▸ **Halaman**

Kemudian untuk menguji kesetiaan orang-orang yang dicurigai menganut agama Kristen, Bakufu menetapkan peraturan supaya mereka menginjak-injak lukisan-lukisan keagamaan atau simbol-simbol yang dianggap suci oleh mereka. Dan setiap orang yang menolak melakukannya akan dibunuh. Peraturan ini disebut dengan Fumi-e dan harus dilaksanakan setiap tahun oleh penduduk kota Nagasaki yang dicurigai sebagai pusat agama Kristen Peraturan ini banyak menimbulkan peretentangan dan ketidakpuasan di kalangan masyarakat Jepang yang menganut agama Kristen.
Hingga akhirnya timbul pemberontakan di daerah Semenanjung Shimabara di Kyushu yang dikenal sebagai pemberontakan Shimabara No Ran pada tahun 1637-1638. Ini merupakan pemberontakan yang menentang peraturan-peraturan yang melarang orang-orang Jepang untuk pergi ke Luar negeri dan larangan masuknya buku-buku bacaan Kristen. Pelaku sebenarnya dari pemberontakan ini adalah kaum petani dan para Samurai yang tidak puas terhadap pemerintah yang semakin keras menekan dalam bidang ekonomi dan politik.
Pemberontakan itu membuat Shogun Tokugawa marah dan memperketat peraturannya, sehingga orang-orang Jepang tidak di perbolehkan untuk pergi ke luar negeri, dan sebaliknya orang-orang Jepang yang di luar negeri tidak diijinkan untuk kembali, dan juga orang asing tidak diperkenankan memasuki Jepang kecuali segelintir orang Belanda dan Cina yang dibatasi geraknya di Pulau Deshima, Nagasaki. Saudagar-saudagar Belanda yang datang hanya bertujuan untuk mencari keuntungan dan tidak tertarik untuk menyebarkan agama Kristen, bahkan bangsa Belanda mau membantu Bakufu untuk mencari orang-orang Kristen di Jepang. Pedagang Cina diijinkan karena Jepang banyak mengimpor sutera kasar dari Cina. Perdagangan dengan Cina dan Belanda di lakukan dengan pengawasan yang sangat ketat, karena ditakutkan adanya penyelundupan kitab dan buku-buku ajaran Kristen.

▸ **Yang Perlu Dikerjakan**
A – Menurut teks tentang Jepang masa Tokugawa, apa nama peraturan yang mewajibkan orang yang dicurigai menganut agama Kristen menginjak-injak lukisan keagamaan?
B – Salin dari teks tentang Jepang masa Tokugawa bagian yang dimulai dengan "Kemudian untuk menguji" dan berlanjut sampai "menganut agama Kristen.".
C – Teruskan teks tentang Jepang masa Tokugawa, dimulai sesudah kalimat terakhirnya.
Data sesudah ini merupakan bahan tersendiri yang terpisah dari teks tentang Jepang masa Tokugawa.

▸ **Informasi yang Disediakan**
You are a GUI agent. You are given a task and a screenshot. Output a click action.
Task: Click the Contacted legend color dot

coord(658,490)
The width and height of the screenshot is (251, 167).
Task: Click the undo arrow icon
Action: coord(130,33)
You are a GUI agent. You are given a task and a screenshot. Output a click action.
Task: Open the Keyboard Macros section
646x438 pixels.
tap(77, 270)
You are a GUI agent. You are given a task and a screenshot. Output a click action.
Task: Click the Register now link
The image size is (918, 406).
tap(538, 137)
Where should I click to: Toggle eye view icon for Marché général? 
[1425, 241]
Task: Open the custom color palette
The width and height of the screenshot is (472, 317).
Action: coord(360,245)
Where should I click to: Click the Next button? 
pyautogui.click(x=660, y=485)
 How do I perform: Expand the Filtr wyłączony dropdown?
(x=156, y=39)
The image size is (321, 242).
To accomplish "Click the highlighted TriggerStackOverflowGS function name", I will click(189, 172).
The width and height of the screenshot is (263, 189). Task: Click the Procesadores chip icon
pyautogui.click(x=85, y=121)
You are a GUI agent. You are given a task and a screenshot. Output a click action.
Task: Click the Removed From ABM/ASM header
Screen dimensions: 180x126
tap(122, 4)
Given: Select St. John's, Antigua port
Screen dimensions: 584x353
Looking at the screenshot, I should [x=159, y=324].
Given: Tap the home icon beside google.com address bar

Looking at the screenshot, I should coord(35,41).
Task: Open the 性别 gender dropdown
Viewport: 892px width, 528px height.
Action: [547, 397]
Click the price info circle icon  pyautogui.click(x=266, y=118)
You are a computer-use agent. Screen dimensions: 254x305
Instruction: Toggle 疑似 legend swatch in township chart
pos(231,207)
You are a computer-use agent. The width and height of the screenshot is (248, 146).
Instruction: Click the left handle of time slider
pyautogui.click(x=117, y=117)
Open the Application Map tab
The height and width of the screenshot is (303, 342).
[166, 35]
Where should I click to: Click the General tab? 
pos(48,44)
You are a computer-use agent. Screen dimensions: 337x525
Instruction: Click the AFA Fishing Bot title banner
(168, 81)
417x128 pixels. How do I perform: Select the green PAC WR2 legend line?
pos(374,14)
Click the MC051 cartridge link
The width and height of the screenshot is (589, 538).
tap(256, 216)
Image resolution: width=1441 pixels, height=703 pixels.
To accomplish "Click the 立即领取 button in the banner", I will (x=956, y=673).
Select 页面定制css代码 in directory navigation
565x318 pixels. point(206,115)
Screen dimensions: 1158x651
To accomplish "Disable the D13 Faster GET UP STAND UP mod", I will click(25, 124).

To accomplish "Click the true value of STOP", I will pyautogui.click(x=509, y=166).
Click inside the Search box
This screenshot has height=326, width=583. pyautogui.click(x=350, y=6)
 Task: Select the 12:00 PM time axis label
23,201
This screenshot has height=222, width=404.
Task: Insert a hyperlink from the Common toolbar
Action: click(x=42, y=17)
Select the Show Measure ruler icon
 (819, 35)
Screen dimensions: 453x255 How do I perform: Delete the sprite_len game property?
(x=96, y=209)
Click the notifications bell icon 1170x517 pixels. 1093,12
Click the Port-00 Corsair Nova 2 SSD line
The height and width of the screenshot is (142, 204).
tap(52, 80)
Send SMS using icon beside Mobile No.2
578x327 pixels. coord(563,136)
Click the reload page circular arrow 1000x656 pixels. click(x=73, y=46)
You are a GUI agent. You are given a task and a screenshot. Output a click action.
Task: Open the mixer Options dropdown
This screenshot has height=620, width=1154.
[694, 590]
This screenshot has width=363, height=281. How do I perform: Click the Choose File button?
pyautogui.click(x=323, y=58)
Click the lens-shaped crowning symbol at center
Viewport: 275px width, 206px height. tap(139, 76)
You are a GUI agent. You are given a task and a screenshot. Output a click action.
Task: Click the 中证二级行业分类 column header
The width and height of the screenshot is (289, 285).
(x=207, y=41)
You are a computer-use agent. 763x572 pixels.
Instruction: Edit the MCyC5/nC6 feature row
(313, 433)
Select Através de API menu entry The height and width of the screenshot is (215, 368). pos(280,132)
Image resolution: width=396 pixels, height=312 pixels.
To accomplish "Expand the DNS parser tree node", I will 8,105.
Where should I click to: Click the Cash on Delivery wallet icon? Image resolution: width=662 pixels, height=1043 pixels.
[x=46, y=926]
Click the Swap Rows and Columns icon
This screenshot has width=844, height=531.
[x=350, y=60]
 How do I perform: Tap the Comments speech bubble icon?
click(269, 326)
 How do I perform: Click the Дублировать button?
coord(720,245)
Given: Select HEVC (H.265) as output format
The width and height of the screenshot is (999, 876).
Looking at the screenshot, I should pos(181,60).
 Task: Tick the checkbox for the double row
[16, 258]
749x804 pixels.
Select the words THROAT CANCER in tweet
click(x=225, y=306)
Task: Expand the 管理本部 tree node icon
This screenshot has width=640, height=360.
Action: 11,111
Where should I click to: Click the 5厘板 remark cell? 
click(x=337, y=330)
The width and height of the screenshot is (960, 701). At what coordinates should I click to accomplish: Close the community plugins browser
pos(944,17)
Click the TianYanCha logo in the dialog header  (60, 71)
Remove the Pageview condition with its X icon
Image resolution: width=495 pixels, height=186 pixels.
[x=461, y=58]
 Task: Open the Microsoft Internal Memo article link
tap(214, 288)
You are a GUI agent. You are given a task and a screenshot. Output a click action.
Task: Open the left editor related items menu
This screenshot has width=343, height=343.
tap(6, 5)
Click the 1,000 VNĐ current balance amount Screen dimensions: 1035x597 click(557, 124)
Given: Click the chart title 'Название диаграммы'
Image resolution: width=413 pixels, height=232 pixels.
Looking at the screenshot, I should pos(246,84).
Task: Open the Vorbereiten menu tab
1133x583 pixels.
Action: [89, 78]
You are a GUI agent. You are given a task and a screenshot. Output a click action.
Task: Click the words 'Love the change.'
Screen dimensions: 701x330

▸ **Hasil Tugas**
A – Fumi-e.

B –
Kemudian untuk menguji kesetiaan orang-orang yang dicurigai menganut agama Kristen, Bakufu menetapkan peraturan supaya mereka menginjak-injak lukisan-lukisan keagamaan atau simbol-simbol yang dianggap suci oleh mereka. Dan setiap orang yang menolak melakukannya akan dibunuh. Peraturan ini disebut dengan Fumi-e dan harus dilaksanakan setiap tahun oleh penduduk kota Nagasaki yang dicurigai sebagai pusat agama Kristen Peraturan ini banyak menimbulkan peretentangan dan ketidakpuasan di kalangan masyarakat Jepang yang menganut agama Kristen.

C –
Pada tahun 1640, orang-orang Spanyol mencoba kembali mengadakan hubungan dagang dengan Jepang, tetapi ditolak oleh Bakufu bahkan seorang utusan mereka dipenggal kepalanya untuk membuktikan bahwa Jepang tidak akan melakukan hubungan dagang dengan luar negeri. Pembuatan kapal-kapal Jepang dibatasi hanya pada kapal-kapal pantai yang tidak layak untuk pelayaran samudra. Akibatnya kapal-kapal dagang Jepang hanya terdiri dari kapal-kapal kecil untuk berdagang antar pulau di lautan Kepulauan Jepang saja. Sejak saat itu Jepang menutup negerinya dari pengaruh-pengaruh luar. Ini dikenal dengan sebutan negara tertutup (Sakoku).
Keadaan Jepang Selama Masa Politik Pintu Tertutup (Sakoku)
Pada masa pemerintahan keluarga Tokugawa, banyak terjadi perubahan yang mengakibatkan kehidupan pada masa itu menjadi dinamis. Salah satu diantaranya adalah adanya pembagian golongan dalam masyarakat. Sistem pemerintahan Bakufu pada Zaman Edo menjalankan pemerintahan berdasarkan penggolongan masyarakat munurut profesinya, yang merupakan pinjaman dari sistem pemikiran Cina. Adanya pembagian golongan ini mengakibatkan hubungan vertikal dalam masyarakat Jepang, terutama dalam hal status, terlihat jelas. Secara keseluruhan masyarakat pada zaman Edo ini dibagi menjadi empat golongan, yaitu:
- Shi (Bushi) yaitu golongan militer;
- No (Nomin) yaitu golongan petani;
- Ko (Shokuin) yaitu golongan pekerja;
- Sho (Shonin) yaitu golongan pedagang.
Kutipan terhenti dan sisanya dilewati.